### Entries supplied

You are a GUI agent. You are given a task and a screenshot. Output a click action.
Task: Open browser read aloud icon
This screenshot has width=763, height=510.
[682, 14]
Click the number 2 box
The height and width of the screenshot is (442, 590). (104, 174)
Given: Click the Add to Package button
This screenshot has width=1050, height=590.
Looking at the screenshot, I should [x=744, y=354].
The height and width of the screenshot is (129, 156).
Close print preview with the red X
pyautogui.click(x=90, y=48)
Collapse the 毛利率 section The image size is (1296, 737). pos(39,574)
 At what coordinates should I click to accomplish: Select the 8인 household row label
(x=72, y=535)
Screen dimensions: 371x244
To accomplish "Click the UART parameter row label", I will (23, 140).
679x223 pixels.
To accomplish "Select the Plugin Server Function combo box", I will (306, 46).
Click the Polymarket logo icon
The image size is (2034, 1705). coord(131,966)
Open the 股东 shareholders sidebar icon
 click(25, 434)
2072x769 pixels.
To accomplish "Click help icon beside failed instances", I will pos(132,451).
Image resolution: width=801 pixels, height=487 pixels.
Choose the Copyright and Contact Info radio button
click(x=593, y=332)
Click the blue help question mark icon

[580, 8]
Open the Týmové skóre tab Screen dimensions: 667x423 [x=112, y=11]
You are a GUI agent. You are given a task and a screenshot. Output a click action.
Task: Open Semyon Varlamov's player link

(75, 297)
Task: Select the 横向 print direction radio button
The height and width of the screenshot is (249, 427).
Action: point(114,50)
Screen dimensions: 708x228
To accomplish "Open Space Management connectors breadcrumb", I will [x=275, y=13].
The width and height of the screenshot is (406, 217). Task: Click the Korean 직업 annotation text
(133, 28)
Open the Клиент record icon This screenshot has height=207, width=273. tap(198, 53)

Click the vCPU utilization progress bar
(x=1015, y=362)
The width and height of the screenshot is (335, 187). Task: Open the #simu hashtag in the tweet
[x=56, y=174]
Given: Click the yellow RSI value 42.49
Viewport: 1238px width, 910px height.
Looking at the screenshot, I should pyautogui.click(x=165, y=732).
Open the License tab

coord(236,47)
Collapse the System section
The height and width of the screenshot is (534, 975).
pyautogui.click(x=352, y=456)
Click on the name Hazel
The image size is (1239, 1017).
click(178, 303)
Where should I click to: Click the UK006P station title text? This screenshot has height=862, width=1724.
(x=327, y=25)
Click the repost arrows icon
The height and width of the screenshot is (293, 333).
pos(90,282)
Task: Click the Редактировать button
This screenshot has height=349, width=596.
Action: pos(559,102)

### Task statement
Collect every line from the entries above that contains the word "label".

### Response to the task
 At what coordinates should I click to accomplish: Select the 8인 household row label
To accomplish "Click the UART parameter row label", I will (23, 140).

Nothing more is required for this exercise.